PROBLEM:
In the entries below, find the line with "[Account] (415, 59)" and the line with "Digital Prints (44, 2281)". Print those two and everything between them exactly, and nothing else.

TASK INPUTS:
>>>

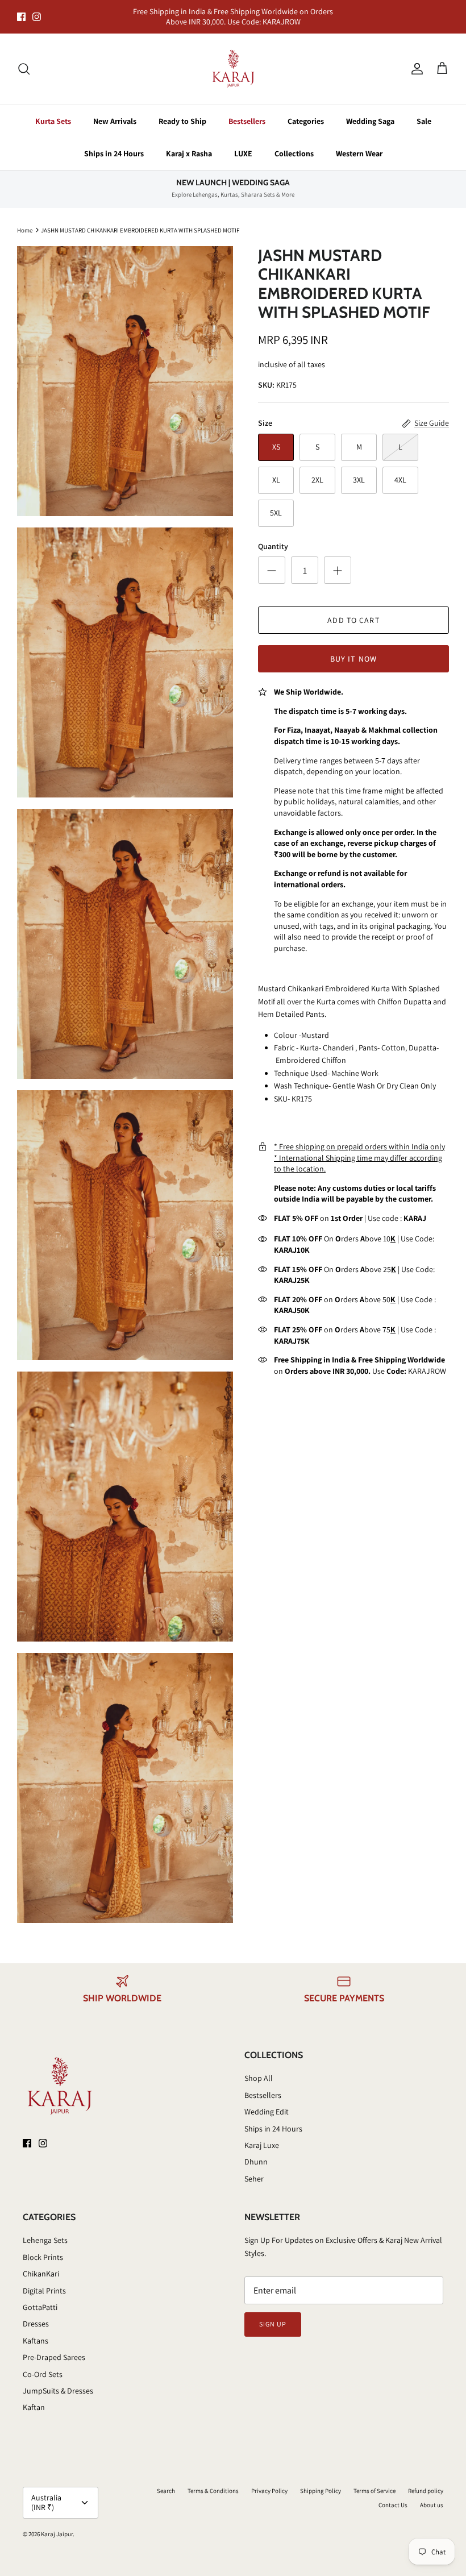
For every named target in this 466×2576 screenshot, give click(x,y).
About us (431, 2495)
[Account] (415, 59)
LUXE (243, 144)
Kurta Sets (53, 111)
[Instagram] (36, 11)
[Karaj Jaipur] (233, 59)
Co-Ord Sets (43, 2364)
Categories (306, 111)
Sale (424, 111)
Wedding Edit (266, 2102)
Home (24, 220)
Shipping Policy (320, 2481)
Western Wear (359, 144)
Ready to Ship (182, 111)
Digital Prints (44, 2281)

<<<
>>>

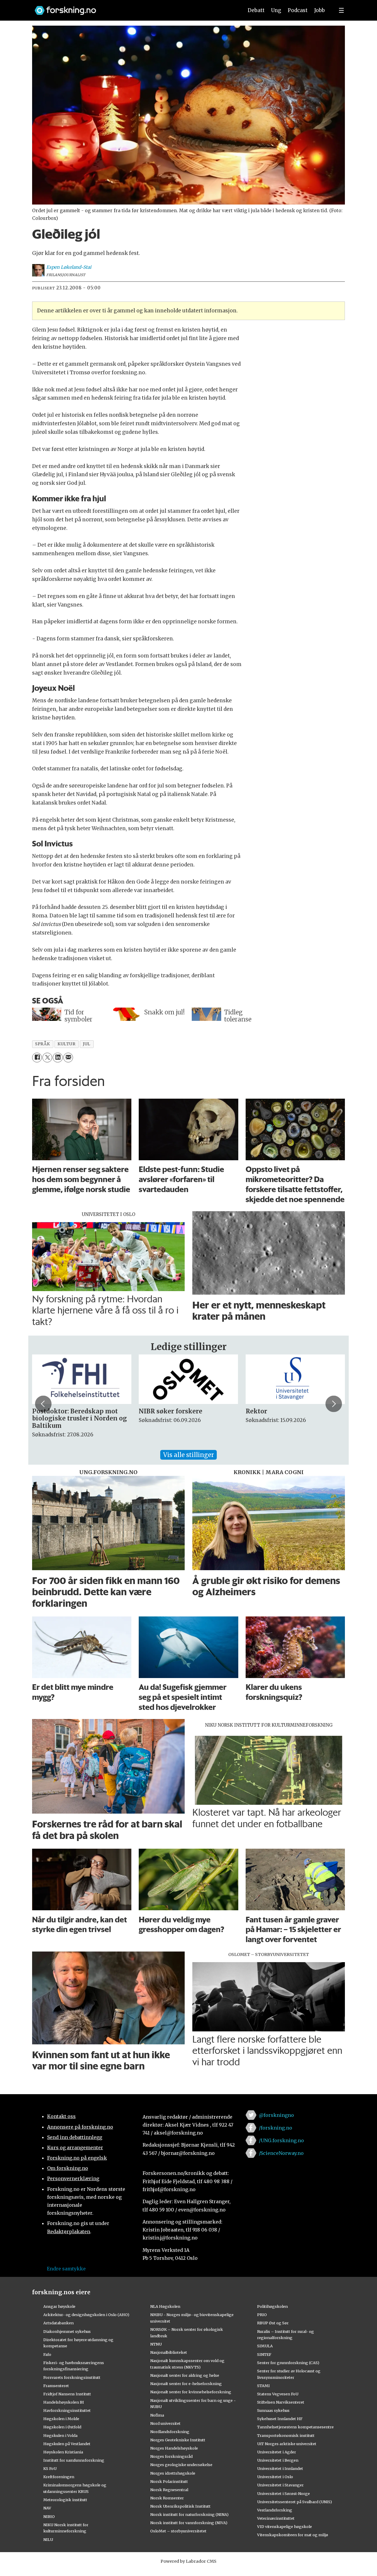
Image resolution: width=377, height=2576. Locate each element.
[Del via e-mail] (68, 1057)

<<<

FINAL ANSWER:
[Account] (415, 59)
LUXE (243, 144)
Kurta Sets (53, 111)
[Instagram] (36, 11)
[Karaj Jaipur] (233, 59)
Co-Ord Sets (43, 2364)
Categories (306, 111)
Sale (424, 111)
Wedding Edit (266, 2102)
Home (24, 220)
Shipping Policy (320, 2481)
Western Wear (359, 144)
Ready to Ship (182, 111)
Digital Prints (44, 2281)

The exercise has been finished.